INFORMATION SUPPLIED:
□ □ □ □
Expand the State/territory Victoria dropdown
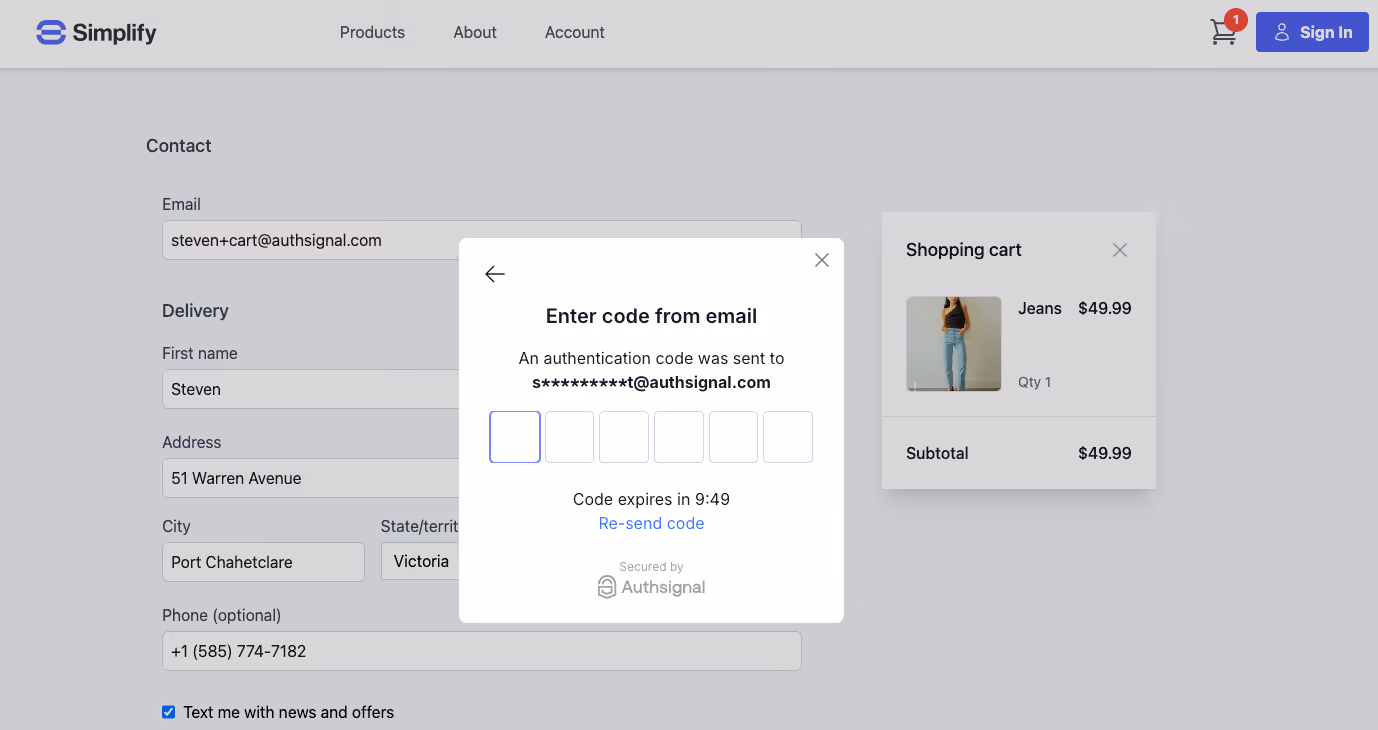Image resolution: width=1378 pixels, height=730 pixels. [x=420, y=561]
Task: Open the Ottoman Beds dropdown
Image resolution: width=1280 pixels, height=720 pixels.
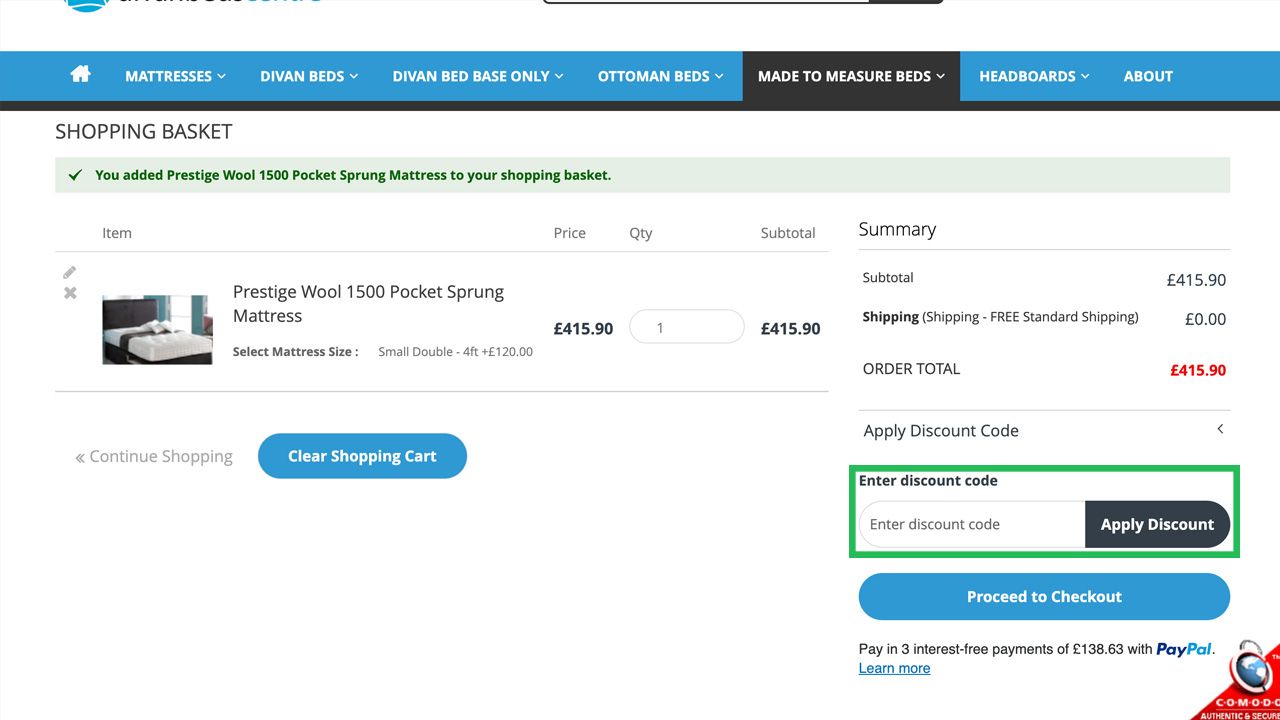Action: click(660, 76)
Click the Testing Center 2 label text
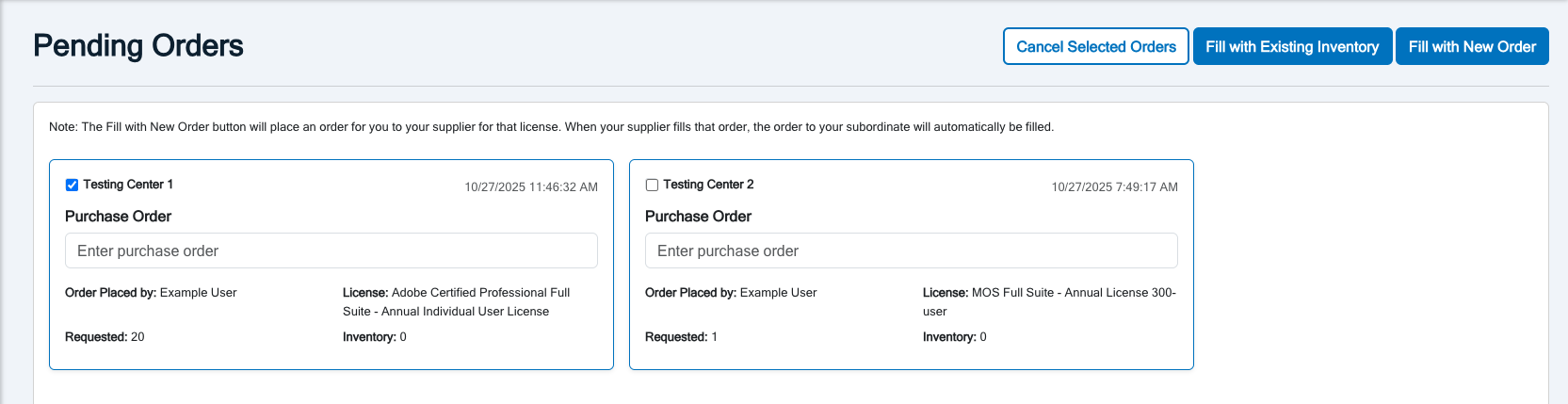Viewport: 1568px width, 404px height. tap(708, 185)
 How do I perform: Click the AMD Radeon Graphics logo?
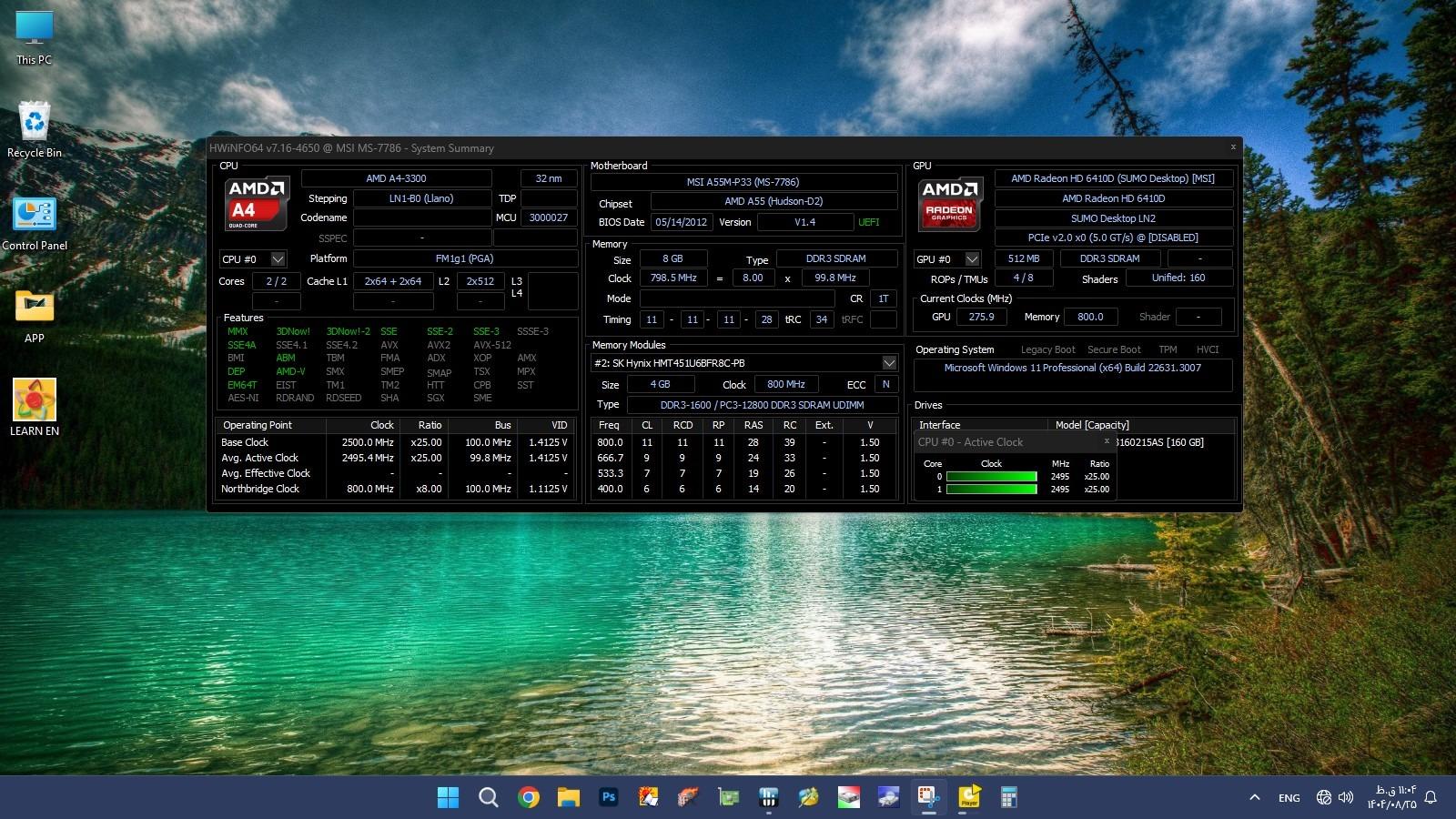tap(949, 203)
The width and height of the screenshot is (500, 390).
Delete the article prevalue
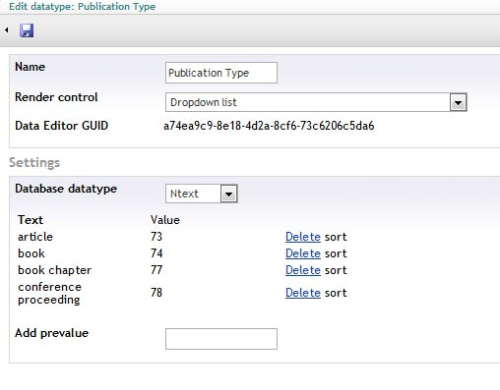[x=303, y=237]
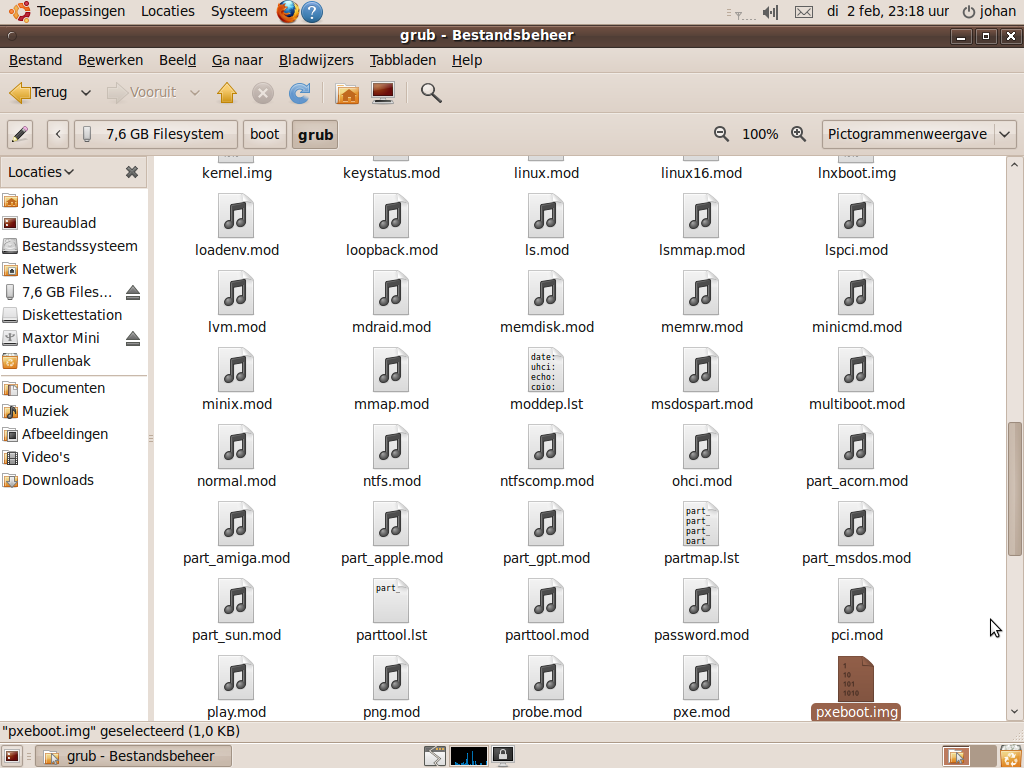
Task: Click the boot path button
Action: (x=265, y=134)
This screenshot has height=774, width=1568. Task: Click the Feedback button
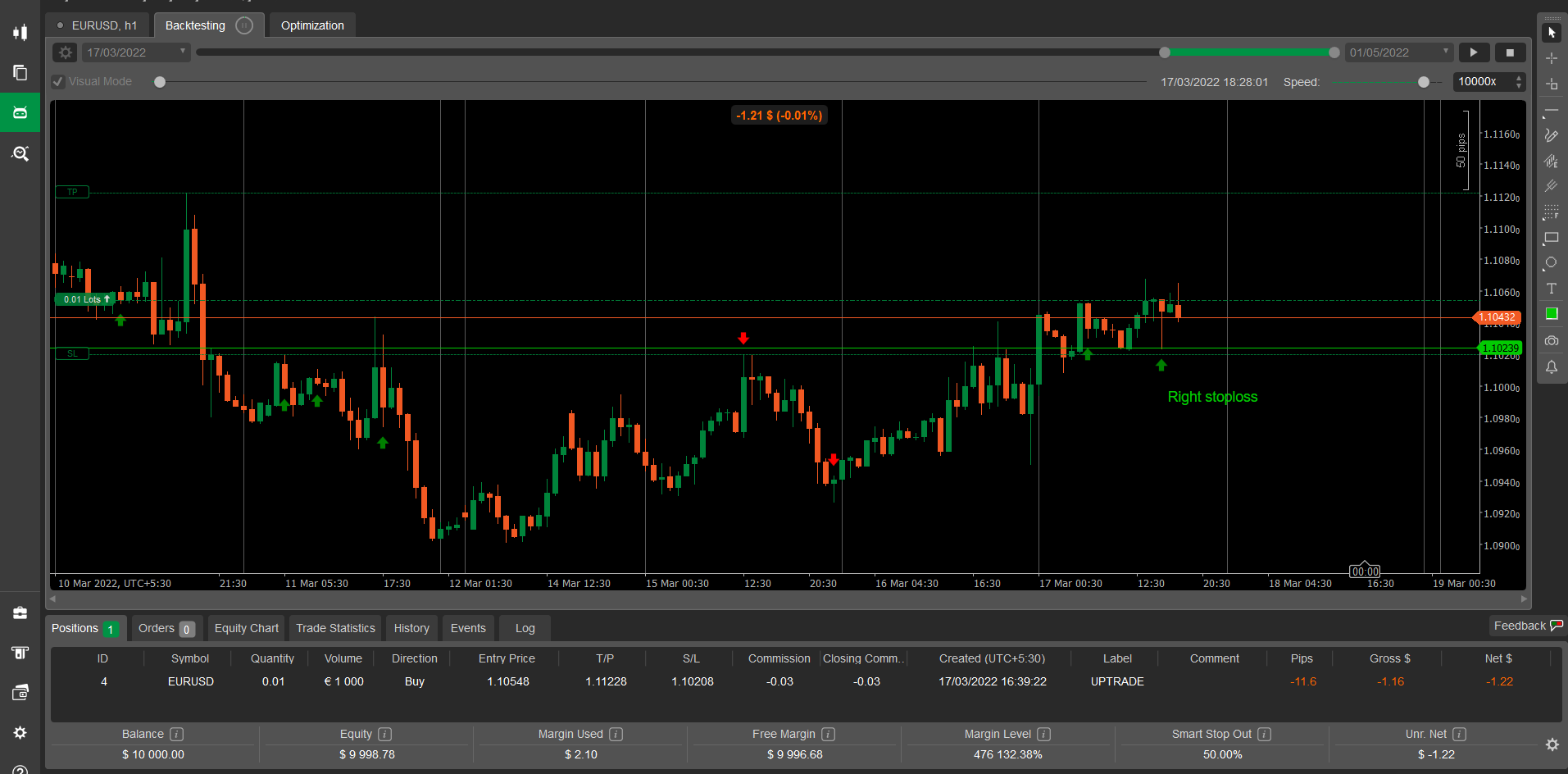[1527, 626]
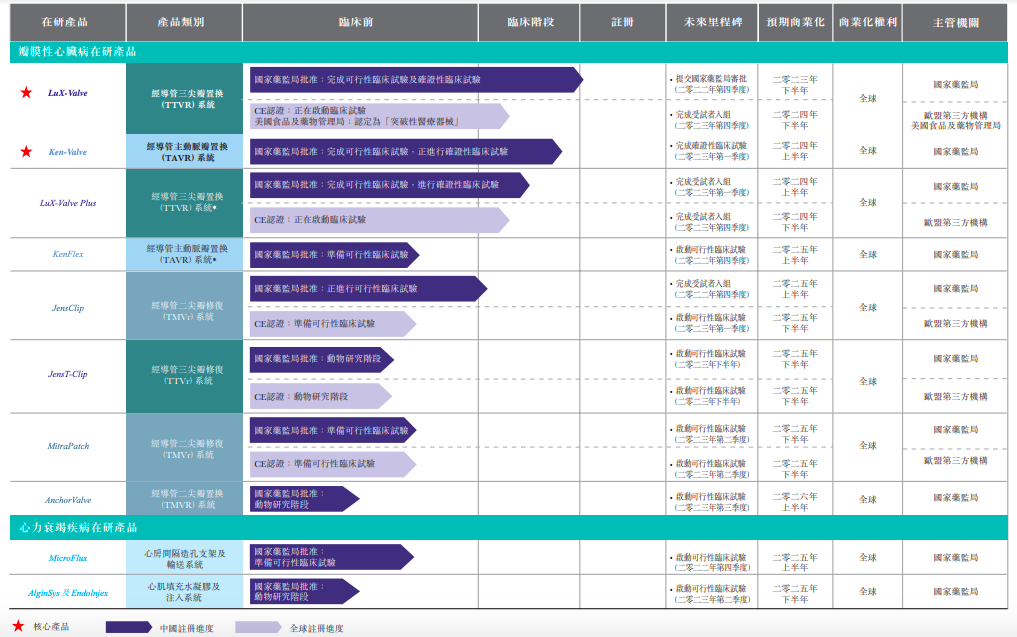Open the LuX-Valve Plus product name
This screenshot has width=1017, height=637.
pos(68,203)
□ □ □ □
TASK TO CARRY OUT: With the pictures omitted, write out exactly the lines from the one that contains "How do I perform: Click" through the final line of the material above, both ends included.

RESPONSE BOX:
 How do I perform: Click the AMD Radeon Graphics logo?
tap(949, 203)
The width and height of the screenshot is (500, 390).
Delete the article prevalue
[x=303, y=237]
Task: Click the boot path button
Action: (x=265, y=134)
This screenshot has height=774, width=1568. Task: Click the Feedback button
[1527, 626]
Open the LuX-Valve Plus product name
This screenshot has width=1017, height=637.
pos(68,203)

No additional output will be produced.